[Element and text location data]
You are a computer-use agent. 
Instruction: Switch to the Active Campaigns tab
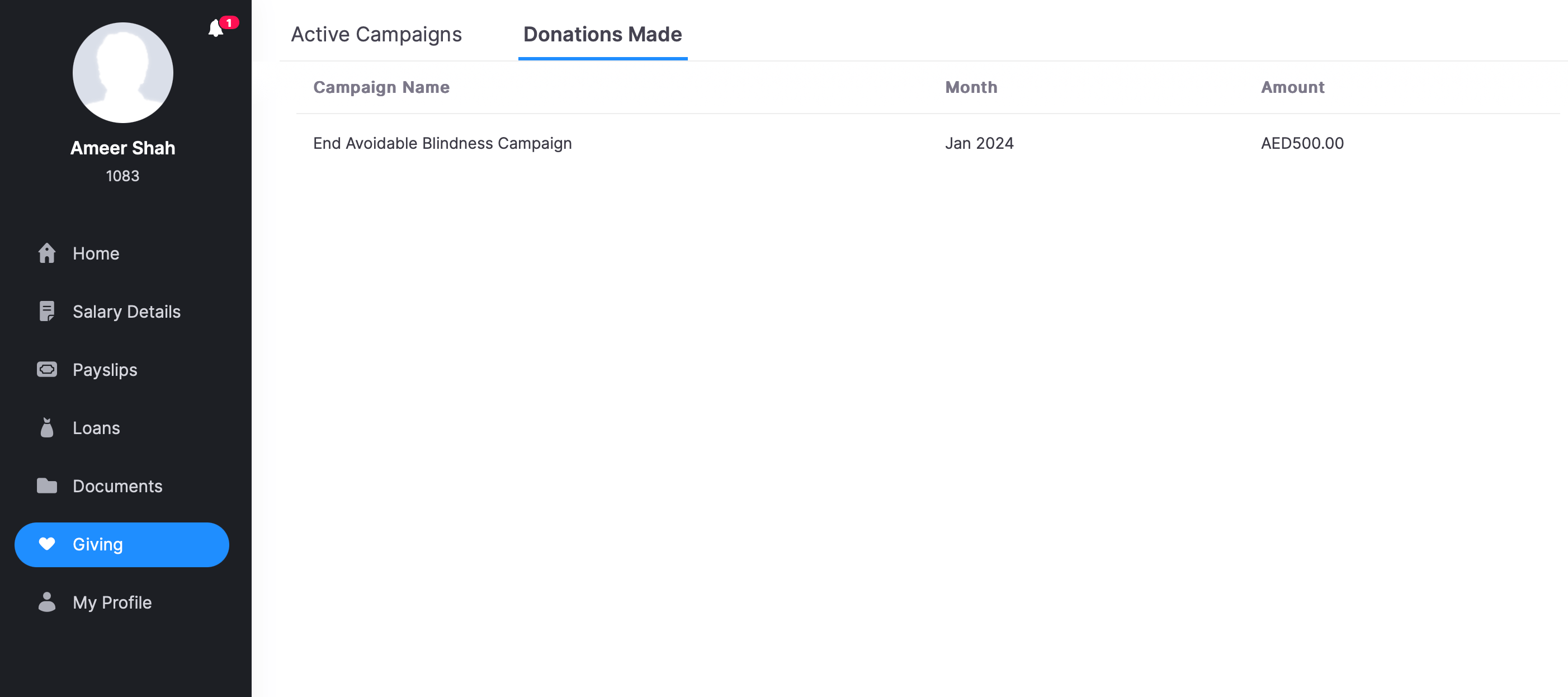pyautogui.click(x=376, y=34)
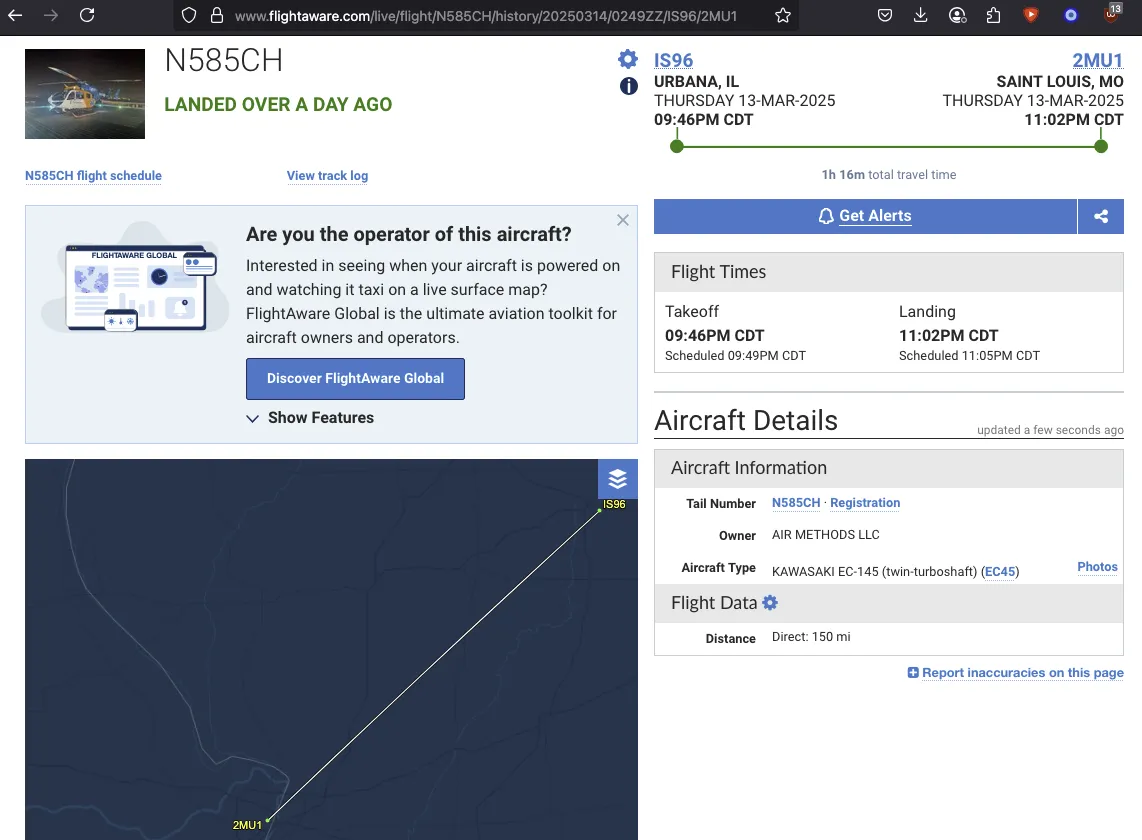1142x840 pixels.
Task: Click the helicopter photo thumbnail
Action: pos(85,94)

## SHORT TASK
Rewrite all of the material above with "Active Campaigns" replaced by "Paused Campaigns" and nothing else changed. Leave the pictures out.

## IN RESPONSE
You are a computer-use agent. 
Instruction: Switch to the Paused Campaigns tab
pyautogui.click(x=376, y=34)
1142x840 pixels.
Task: Click the helicopter photo thumbnail
Action: pos(85,94)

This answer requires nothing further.